Beldaruit extended a hand before him, expecting, waiting. And hadn't Qifrey taken it before, when much more uncertainty clouded every part of his small world? So he took it again, reclaiming his seat before the silverwood.

He felt his breath align with the rustling of the majestic leaves, his heart beating with a matching rhythm. Beldaruit shifted, placing a hand on the trunk, right next to Qifrey's, and he almost felt that happen as well. Miraculous as it was, he found the constant discomfort of being surrounded by water dimming.

“Thank you,” Qifrey whispered gratefully, just loud enough for his professor to listen. “For bringing me here.”

“Anytime,” Beldaruit replied joyfully, a wide smile splitting on his face.

And even below the sea, Argentgard would become a place where Qifrey could almost find peace, an anchor to a restless soul.

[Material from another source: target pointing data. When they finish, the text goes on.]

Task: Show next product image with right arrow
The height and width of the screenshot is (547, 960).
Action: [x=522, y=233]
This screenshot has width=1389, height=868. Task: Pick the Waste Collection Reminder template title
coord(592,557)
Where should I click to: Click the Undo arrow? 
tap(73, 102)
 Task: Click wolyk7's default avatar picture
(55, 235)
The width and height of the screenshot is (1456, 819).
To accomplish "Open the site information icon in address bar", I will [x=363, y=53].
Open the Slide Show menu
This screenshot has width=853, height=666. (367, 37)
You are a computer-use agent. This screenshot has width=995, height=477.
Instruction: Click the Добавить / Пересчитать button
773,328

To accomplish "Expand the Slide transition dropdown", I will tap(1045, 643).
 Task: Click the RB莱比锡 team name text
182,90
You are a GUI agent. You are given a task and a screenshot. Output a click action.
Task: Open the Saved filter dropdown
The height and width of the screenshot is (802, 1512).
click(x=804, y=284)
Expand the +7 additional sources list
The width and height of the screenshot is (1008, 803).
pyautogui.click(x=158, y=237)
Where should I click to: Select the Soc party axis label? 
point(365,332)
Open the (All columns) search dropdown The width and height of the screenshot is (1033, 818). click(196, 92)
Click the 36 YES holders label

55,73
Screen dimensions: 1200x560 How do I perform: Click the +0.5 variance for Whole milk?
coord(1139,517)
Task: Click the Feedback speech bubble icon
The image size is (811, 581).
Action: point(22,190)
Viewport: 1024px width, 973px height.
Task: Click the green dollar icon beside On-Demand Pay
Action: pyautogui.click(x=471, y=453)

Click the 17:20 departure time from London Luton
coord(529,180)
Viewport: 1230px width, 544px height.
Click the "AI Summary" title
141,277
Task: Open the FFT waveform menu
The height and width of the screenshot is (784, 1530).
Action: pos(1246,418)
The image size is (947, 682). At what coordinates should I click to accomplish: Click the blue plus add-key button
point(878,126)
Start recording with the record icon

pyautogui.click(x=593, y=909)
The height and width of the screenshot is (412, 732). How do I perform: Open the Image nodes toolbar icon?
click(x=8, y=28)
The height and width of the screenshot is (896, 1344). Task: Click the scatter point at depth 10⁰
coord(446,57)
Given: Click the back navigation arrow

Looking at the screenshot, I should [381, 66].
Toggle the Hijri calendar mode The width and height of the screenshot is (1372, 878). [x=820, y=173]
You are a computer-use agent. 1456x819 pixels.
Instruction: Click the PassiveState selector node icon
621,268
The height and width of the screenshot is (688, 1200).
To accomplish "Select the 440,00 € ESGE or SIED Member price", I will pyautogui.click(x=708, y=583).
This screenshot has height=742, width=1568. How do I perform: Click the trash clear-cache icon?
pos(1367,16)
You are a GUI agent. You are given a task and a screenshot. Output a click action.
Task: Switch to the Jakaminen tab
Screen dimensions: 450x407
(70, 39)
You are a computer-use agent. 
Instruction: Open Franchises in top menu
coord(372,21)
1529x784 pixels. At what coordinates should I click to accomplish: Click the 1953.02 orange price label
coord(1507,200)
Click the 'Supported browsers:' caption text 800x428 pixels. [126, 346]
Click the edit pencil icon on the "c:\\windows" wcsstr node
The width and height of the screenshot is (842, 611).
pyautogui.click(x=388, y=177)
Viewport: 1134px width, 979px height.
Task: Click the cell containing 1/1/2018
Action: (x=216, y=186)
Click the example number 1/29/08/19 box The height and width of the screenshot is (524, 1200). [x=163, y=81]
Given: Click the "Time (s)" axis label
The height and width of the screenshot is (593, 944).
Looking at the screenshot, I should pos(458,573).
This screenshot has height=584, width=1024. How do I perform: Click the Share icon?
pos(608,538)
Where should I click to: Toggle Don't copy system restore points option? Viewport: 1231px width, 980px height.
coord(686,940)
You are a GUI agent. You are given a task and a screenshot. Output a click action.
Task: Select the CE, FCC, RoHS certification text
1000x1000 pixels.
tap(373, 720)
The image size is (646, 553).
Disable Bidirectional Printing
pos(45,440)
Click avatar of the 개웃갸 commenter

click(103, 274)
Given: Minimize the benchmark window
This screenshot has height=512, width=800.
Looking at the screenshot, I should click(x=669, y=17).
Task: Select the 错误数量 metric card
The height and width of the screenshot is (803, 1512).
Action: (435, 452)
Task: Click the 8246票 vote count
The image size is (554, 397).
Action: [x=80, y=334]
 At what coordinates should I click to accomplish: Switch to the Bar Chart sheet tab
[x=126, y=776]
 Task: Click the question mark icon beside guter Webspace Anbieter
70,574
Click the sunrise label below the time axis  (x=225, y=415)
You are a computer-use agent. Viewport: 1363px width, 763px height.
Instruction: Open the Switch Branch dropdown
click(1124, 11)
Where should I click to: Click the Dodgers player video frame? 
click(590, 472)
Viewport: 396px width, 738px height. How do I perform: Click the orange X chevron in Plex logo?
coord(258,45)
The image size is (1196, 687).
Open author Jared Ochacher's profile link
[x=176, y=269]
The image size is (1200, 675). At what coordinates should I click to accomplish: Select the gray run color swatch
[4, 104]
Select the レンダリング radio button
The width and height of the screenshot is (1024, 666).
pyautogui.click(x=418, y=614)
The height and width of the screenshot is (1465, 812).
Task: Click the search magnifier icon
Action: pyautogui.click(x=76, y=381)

(Later on this would become a treasured memory both witches kept close to their hearts, one of simpler joys and simpler times from days long gone by.)

Notes:

Unbeknownst to both of these idiots at the time, the nostalgia Qifrey felt was probably caused due to him being a silverwood instead, because when am I not on the treefrey agenda?

I really went back and forth about posting this because I've been hit by low confidence recently and literally nothing I've ever written feels good at all anymore, but watch me throw caution (and self criticism) to the wind and post this anyway.